I landed at 1:30 am to bright sunshine. I was bleary-eyed and mugged from a long day’s travel and multiple long layovers in Copenhagen and Oslo. By the time I stumbled out of the bus to make my way to my hostel I was nearly crossed-eyed. I did my best to try to break into the wrong building (the instructions said it was red, but it had since been painted white). I was damned lucky one of the owners didn’t blow my head off with one of the rifles they all keep handy in case of bears- a very common occurrence here.

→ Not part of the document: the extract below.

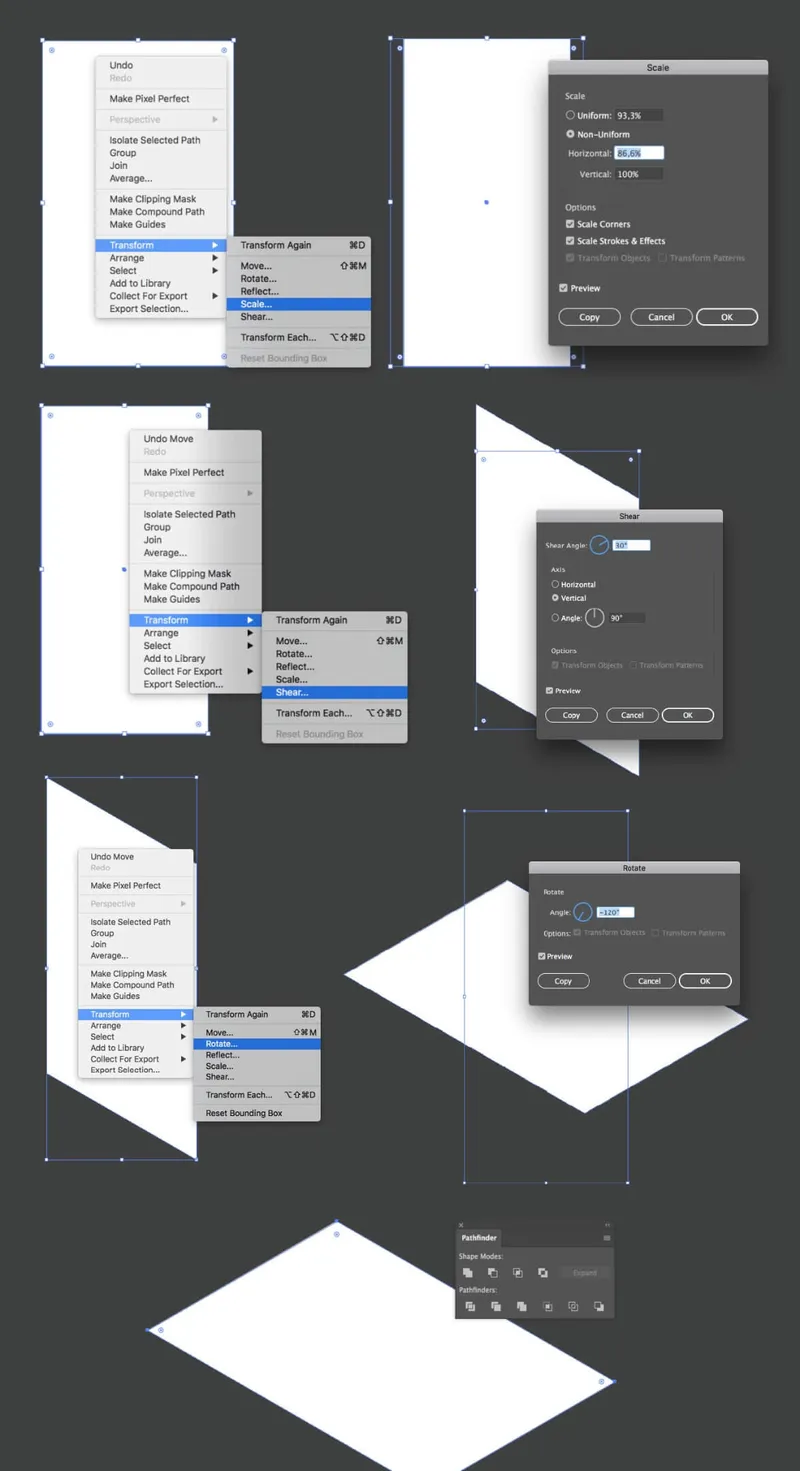Adjust the Shear Angle dial

coord(599,545)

I did find the hostel. Several rooms were left open. I found one that had been inhabited, the beds still messy. I didn’t care. I collapsed, and hailed the surprised Russian attendee the next morning who cheerfully plied me with dense cappuccino and led me to my real room down the hall. I know one Russian word: thank you. It came in handy.

The view frankly stinks. Ugly buildings. Ugly snowmobiles up on mud.  Flying in, you see snow covered islands, ice everywhere. Those are what I came to see. The town and its outposts, a leftover from coal mining, blasted by the Nazis during WWI, still produce masses of coal and gold as well, are now a tourist trap.

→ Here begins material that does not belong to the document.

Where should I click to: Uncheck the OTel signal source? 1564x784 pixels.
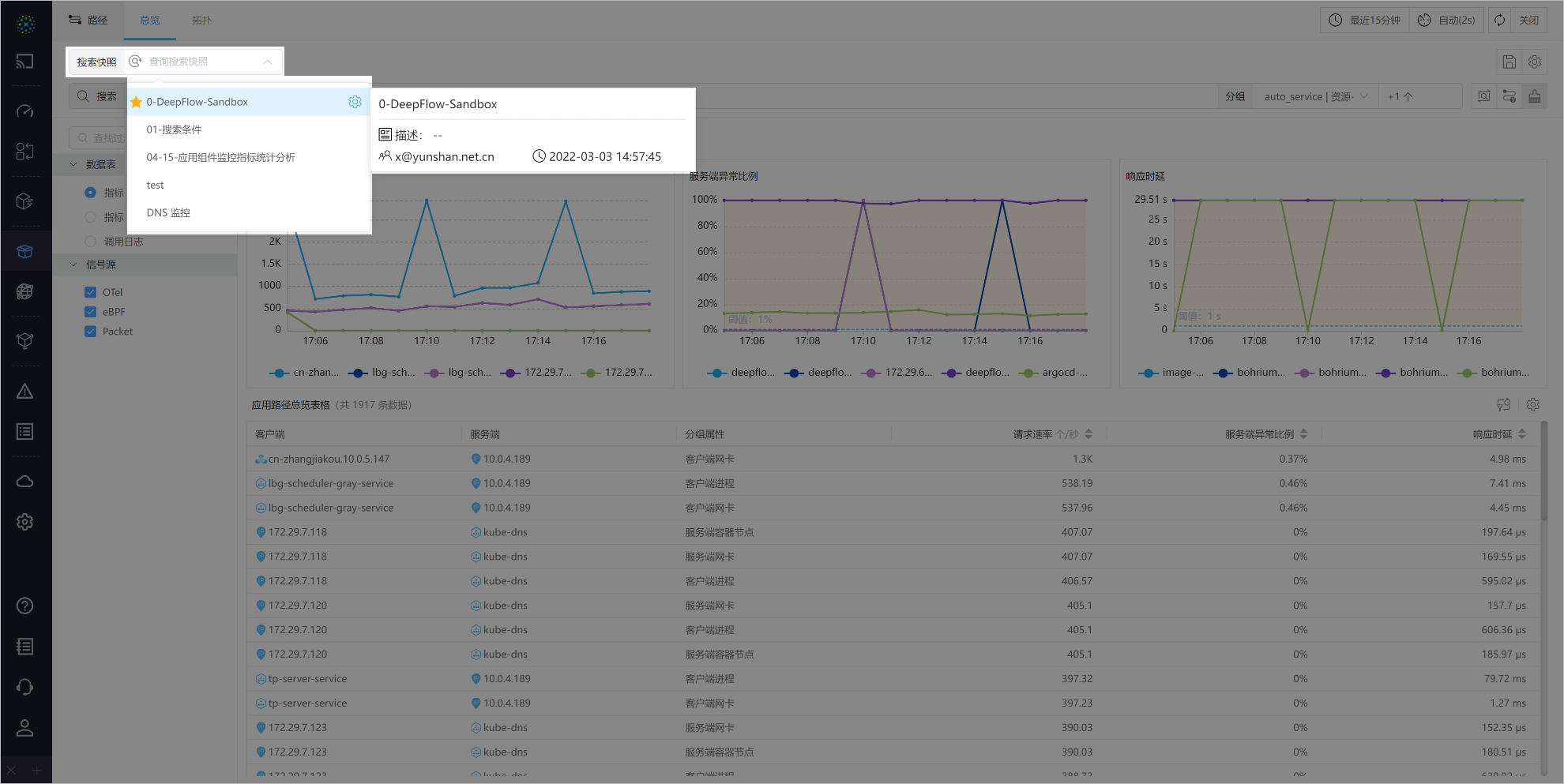tap(91, 292)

A short walk downtown felt like an out of body experience. I needed the exercise after a day in airports and plane seats. Summer up here means a lighter down jacket, but down jackets just the same. As I hit Main Street any semblance of being on a real adventure dissipated. Kids on fat bikes, plenty of tourists sipping coffee, expensive shops selling polar bear and wolf skins, pricey Norwegian sweaters. Polar bear claw cufflinks.

Oh please.

People taking selfies with the stuffed polar bear in front of the souvenir shop.

Right.

It’s getting harder and harder to find a genuinely isolated spot for an adventure these days.

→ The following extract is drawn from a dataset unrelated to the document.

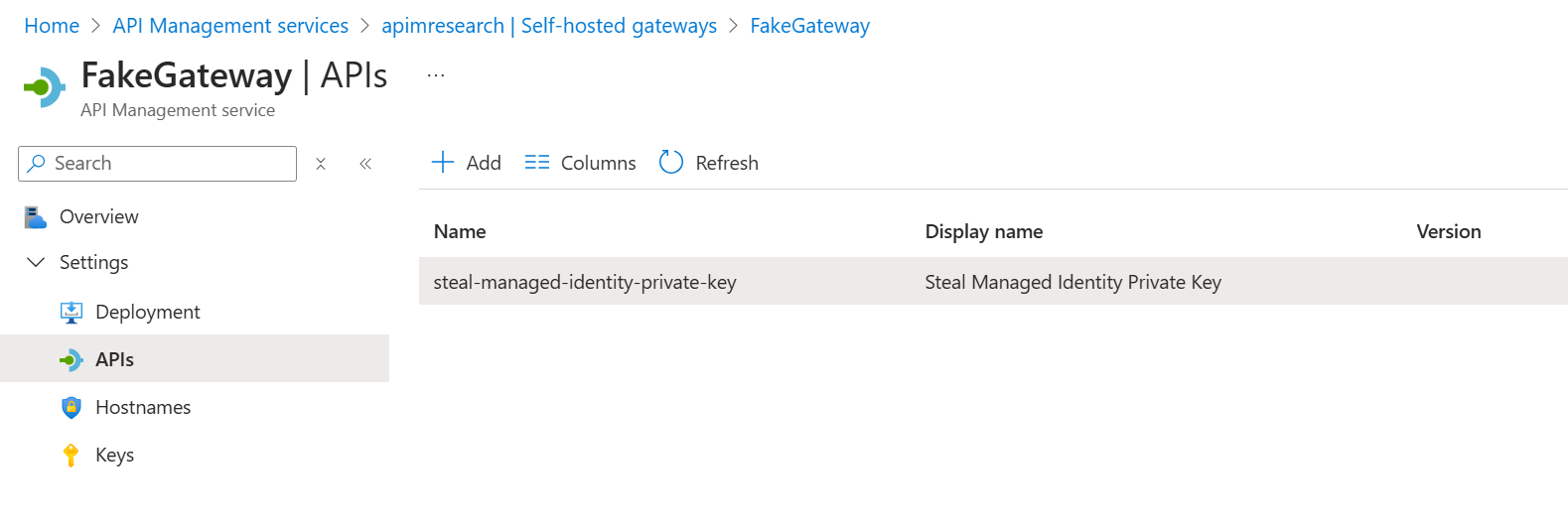The image size is (1568, 528).
Task: Open the more options ellipsis menu
Action: (436, 75)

I can smell Disney a mile away. I worked there in Orlando on Opening Day 1971. Once a Cast Member, always a Cast Member. Which is why I try to steer clear of such places.

However, I am going kayaking on icy waters, which is not everyone’s cup of tea. A dog mushing outfit, run in part by a woman from Rio (yes, that Rio) is letting me investigate the whole place for a story. That sounds like fun. No tourists.

A girl from Rio and hundreds of dogs. Now that’s an adventure. Let’s go get dirty.